You could also say that the fact that the Igbos did not refer to this act may suggest it wasn’t a big deal and that they gave it tacit approval. Not really: the fact that they didn’t mention it points more to great disapproval. Igbos try to distance themselves with acts that they consider unspeakable and abominations. Incest is an abomination in Igboland and like homosexuality, it is not named and not referenced. That could mean it is not worthy of recognition in whatever guise.

5. Igbo traditionalists today do not agree with homosexuality. If we argue that the rejection of same-sex unions in Igboland is a creation of Judeo-Christian values imported into the country from the late nineteenth century, that leaves us with the traditionalists. They do not go to church or worship a foreign God. We call them pagans but they are the people who worship the gods of our forefathers, they are the custodians of our cultural past.

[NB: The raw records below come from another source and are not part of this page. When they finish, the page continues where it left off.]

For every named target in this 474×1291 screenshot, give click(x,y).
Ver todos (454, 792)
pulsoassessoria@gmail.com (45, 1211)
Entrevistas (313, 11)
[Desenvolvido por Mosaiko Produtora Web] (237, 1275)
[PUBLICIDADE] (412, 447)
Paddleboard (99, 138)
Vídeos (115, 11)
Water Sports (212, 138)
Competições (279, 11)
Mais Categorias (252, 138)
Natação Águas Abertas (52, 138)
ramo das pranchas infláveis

For the purpose of this research, I contacted a few of these traditional worshippers and they have one response towards same-sex unions and acts – scorn.

To close…

By the information we know on traditional Igbo thoughts about sex and sexuality, on traditional Igbo conservative sex life and an absence of drive to explore, on Igbo zero reference of it, on traditional Igbo tendency to call anything relatively unnatural a taboo, and by the words of Igbo traditionalists today, homosexuality is a strange act among Igbos. While an Igbo woman can get a wife under special circumstances, sex between people of the same sex is un-Igbo.